▶ **Task directions**
For every record beneath this instruction, give an exact repetition, omitting images.

Records shown below:

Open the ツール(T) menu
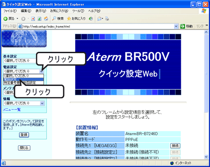 pyautogui.click(x=78, y=11)
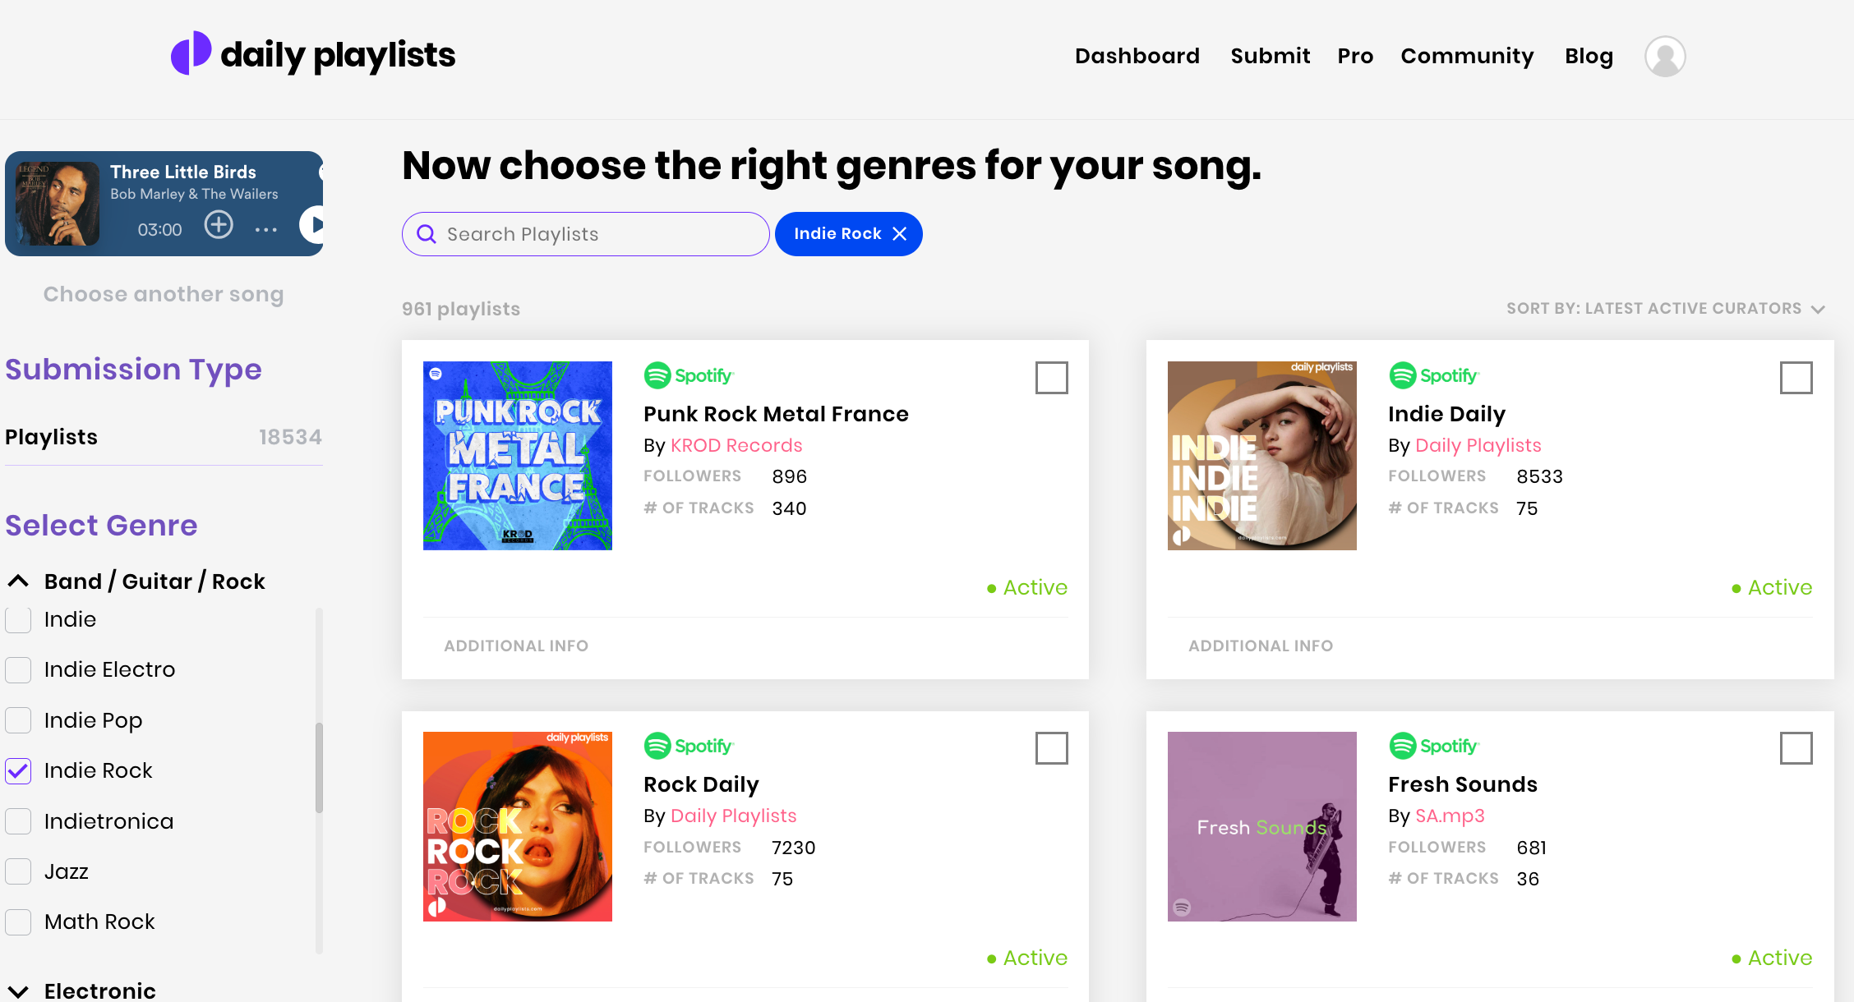This screenshot has height=1002, width=1854.
Task: Open the three-dot menu in the song player
Action: tap(265, 229)
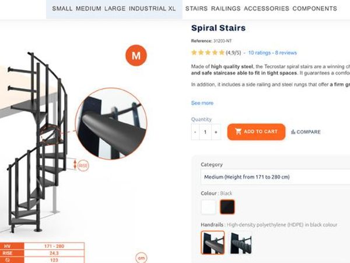Click the orange M size badge

136,56
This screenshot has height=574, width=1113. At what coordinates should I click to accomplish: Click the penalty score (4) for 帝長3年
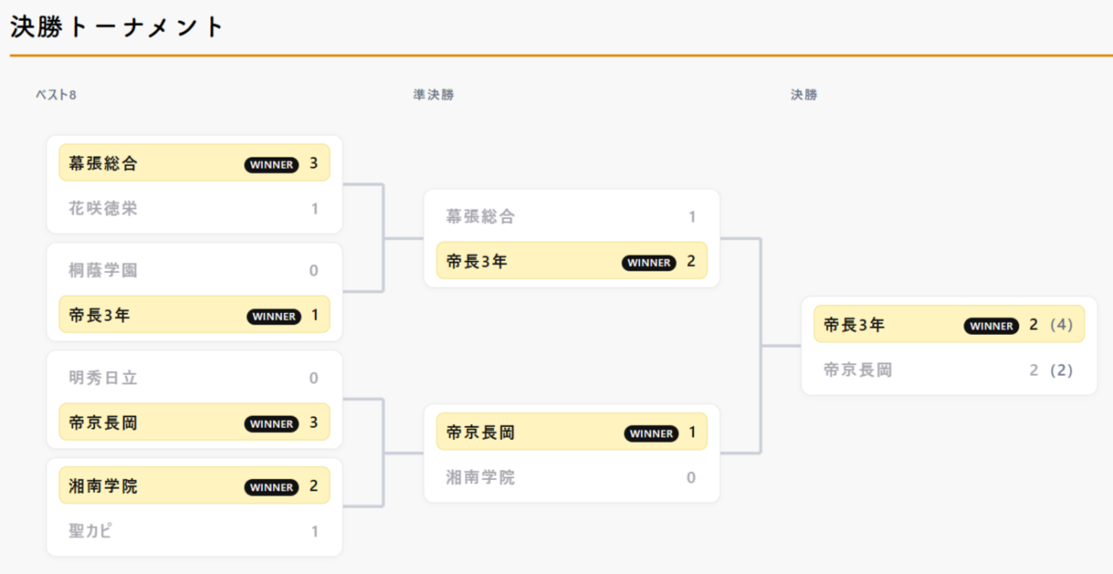tap(1062, 325)
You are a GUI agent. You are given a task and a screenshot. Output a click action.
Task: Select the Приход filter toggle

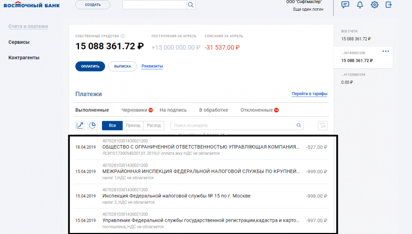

End of Records shown.

▶ **Response box**
Open the ツール(T) menu
 pyautogui.click(x=78, y=11)
This screenshot has height=1002, width=1854.
Task: Open the three-dot menu in the song player
Action: tap(265, 229)
Click the orange M size badge

136,56
This screenshot has height=574, width=1113. At what coordinates should I click to accomplish: Click the penalty score (4) for 帝長3年
tap(1062, 325)
You are a GUI agent. You are given a task and a screenshot. Output a click action.
Task: Select the Приход filter toggle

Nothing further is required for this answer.